Now this is really important: the final result I need to provide is not a table, but a data structure containing a lot of data, for multiple tabes. The reason is, this is a tool I am developing for a corporate application that is going to be handed off to other people to make whatever tables they wish out of the data structure. They will make separate PQ references/queries based on this query, and make whatever tables they need out of the data. Because it is being used this way I need the handwritten M code all contained in a single, separate query that other users will not touch.

In order to keep things simple, the toy example glosses over the issue that each of the four lists in the data structure (Projects, InvoiceGroups, Phases, Resources) is actually not just a list of strings like in the toy, but a list of records, each of which could be a table.

In other words the server response contains not just one table but FOUR.

But I don't think any of this should matter much.
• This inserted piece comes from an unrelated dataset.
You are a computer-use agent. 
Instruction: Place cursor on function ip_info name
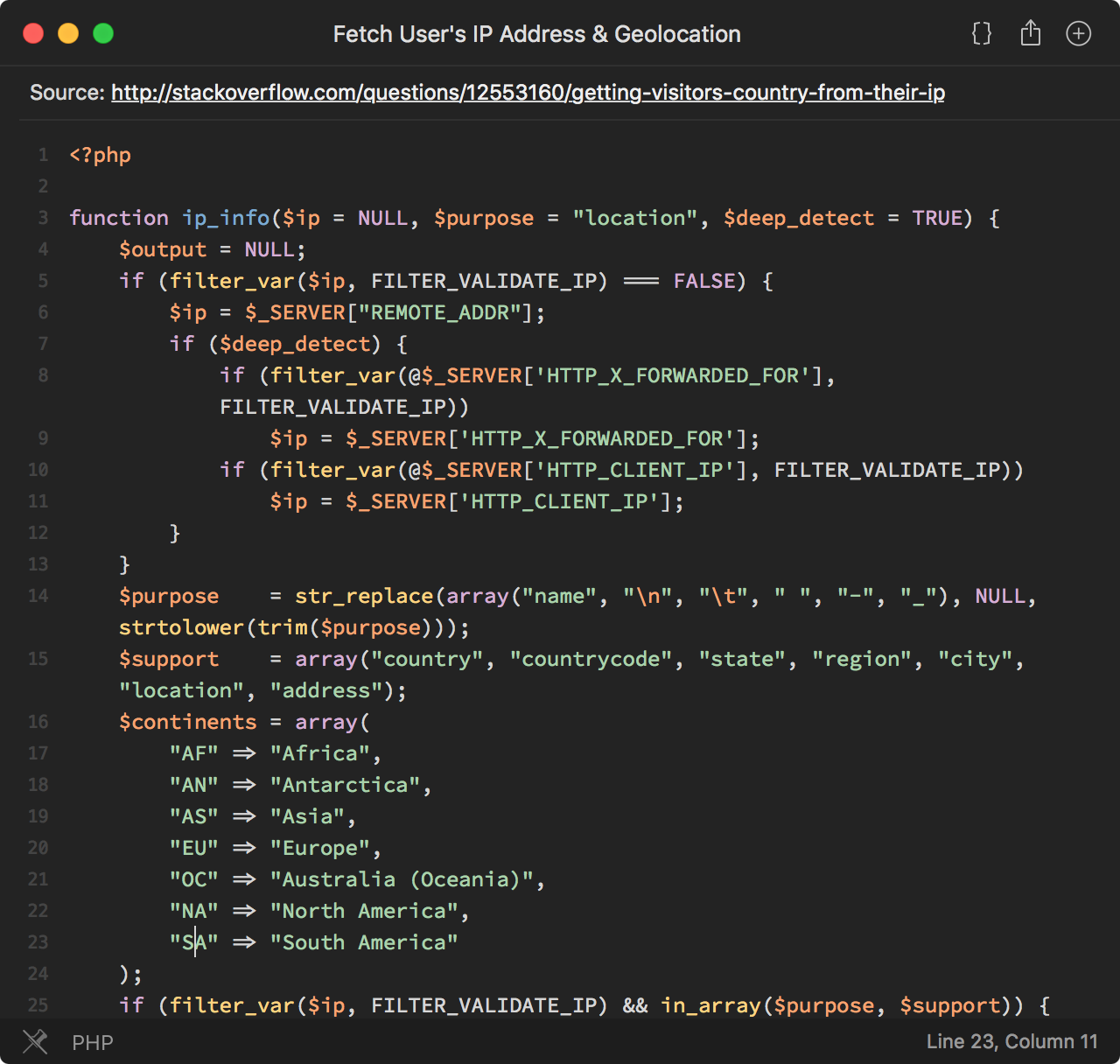point(226,218)
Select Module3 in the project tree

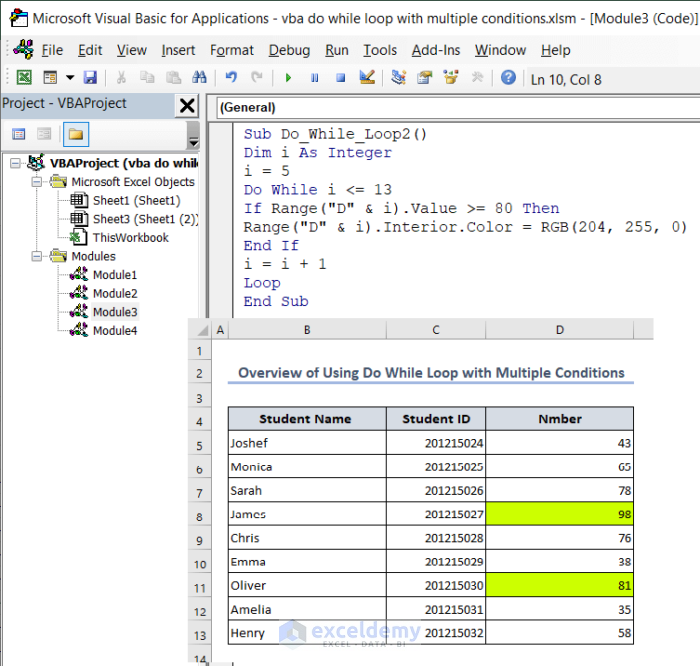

If I can figure out the best way to get the toy example "STARTING DATA STRUCTURE" turned into "DESIRED DATA STRUCTURE", then everything will work ("DESIRED DATA STRUCTURE" and "STARTING DATA STRUCTURE" are from my previous post).

However since you asked for more info, and since I am happy to be open minded that the solution I have come up with (outlined just now) may not be the best, here is a more complete toy showing the form of an individual server response:

Power Query:
[
    ResponseCode = 200,
    Message = "Success",
    Errors = {},
    Content =
    [
        Projects = {
            // < THIS LIST IS 10s OF THOUSANDS OF RECORDS LONG AND EACH RECORD HAS ~100 FIELDS EACH>
            // < MOST FIELDS ARE STRINGS AND NUMBERS BUT MANY ARE NESTED RECORDS>
        },
        InvoiceGroups = {
            // < THIS LIST IS 10s OF THOUSANDS OF RECORDS LONG AND EACH RECORD HAS ~100 FIELDS EACH>
            // < MOST FIELDS ARE STRINGS AND NUMBERS BUT MANY ARE NESTED RECORDS>
        },
        Phases = {
            // < THIS LIST IS 10s OF THOUSANDS OF RECORDS LONG AND EACH RECORD HAS ~100 FIELDS EACH>
            // < MOST FIELDS ARE STRINGS AND NUMBERS BUT MANY ARE NESTED RECORDS>
        },
        Resources = {
            // < THIS LIST IS 10s OF THOUSANDS OF RECORDS LONG AND EACH RECORD HAS ~100 FIELDS EACH>
            // < MOST FIELDS ARE STRINGS AND NUMBERS BUT MANY ARE NESTED RECORDS>
        },
    ]
]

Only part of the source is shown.